A complex memoir about mourning, mental illness, and shocking revelations.
In her debut, fueled with anger and grief, Waite recounts her husband’s sudden death from a heart attack at age 47; her stunned discovery of his secret past of infidelity, drug use, and credit card debt; and their marriage, which was roiled by the recurring symptoms of his bipolar disorder. Sean had struggled with manic episodes, depression, and OCD, but his symptoms, rather than appearing in long cycles, were "rapid-cycling," seeming more like unpredictable mood swings than an illness that required medical intervention. Without therapy and medication for Sean, she and their son were at the mercy of his volatile eruptions, which sometimes left her wondering if the marriage could last. Waite acknowledges the complexities of grieving when the relationship had been so rocky and after discovering that the husband she loved betrayed her with prostitutes, affairs, and an addiction to online pornography.

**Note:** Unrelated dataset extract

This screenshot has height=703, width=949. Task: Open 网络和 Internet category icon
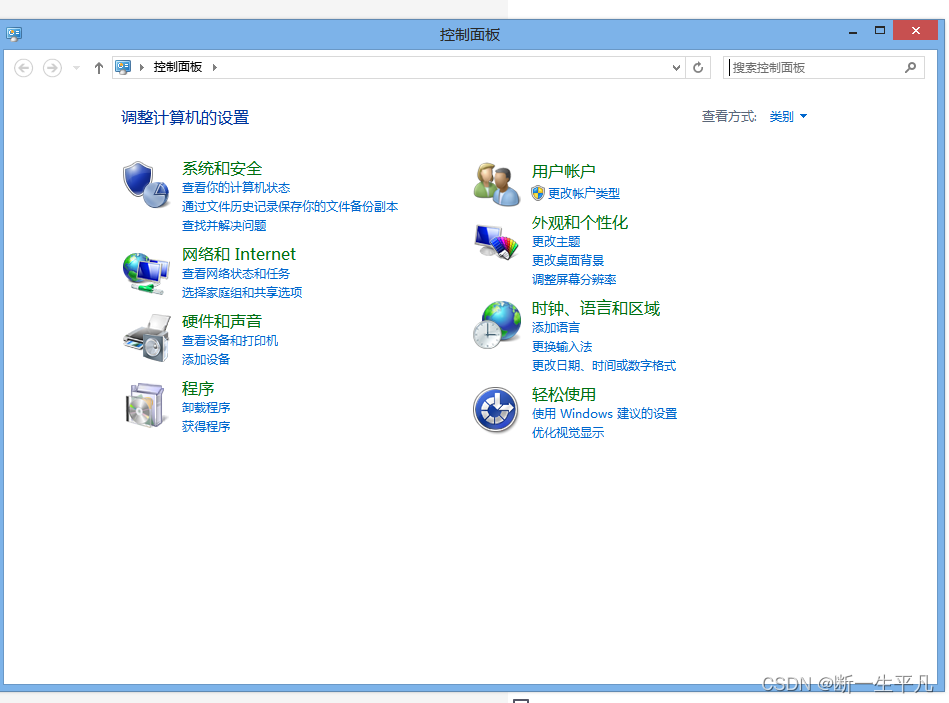click(x=146, y=274)
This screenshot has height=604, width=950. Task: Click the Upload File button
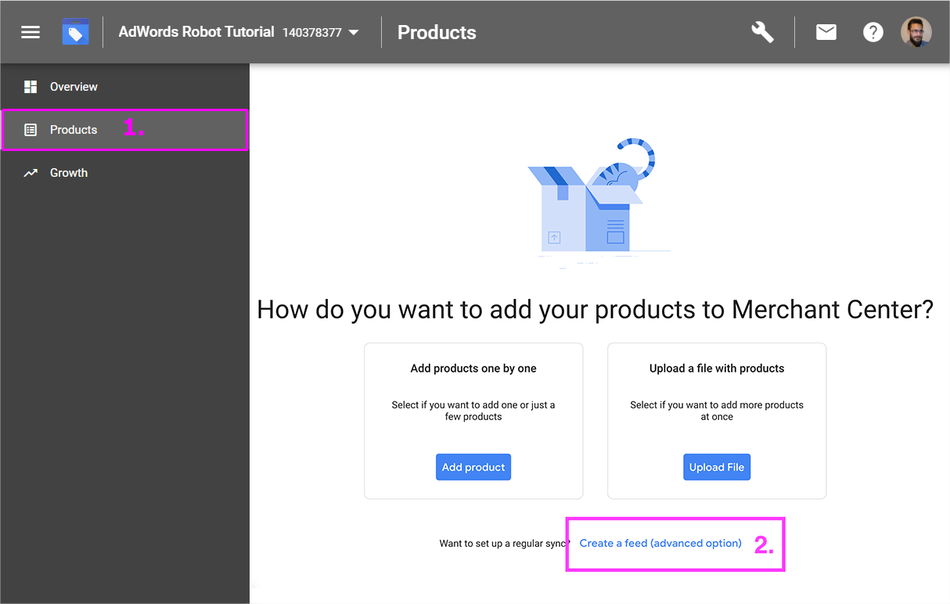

She sought help from a therapist and grief counselors, went to Camp Widow, met with a death doula and a psychic, and tried drum circling, art journaling, shamanic healing, yoga, and massage, all in an effort “to recalibrate to my new reality.” Grieving was complicated, as well, by recurrences of “unusual-seeming” encounters that convinced her that Sean was trying to contact her from the beyond: lightbulbs in her house burned out; in the library, suddenly feeling faint, she saw through blurred vision only one book, whose plot exactly mirrored her life at that moment. “I wasn’t the only member of the Waite clan whose television turned on by itself,” she admits, “nor the only one whose ‘normal life’ was interrupted by unexplainable phenomena.” Other mourners, she suggests, may find solace in the uncanny possibility of a “reciprocal nurturing relationship between the living and the dead.”
A candid, raw chronicle of bereavement.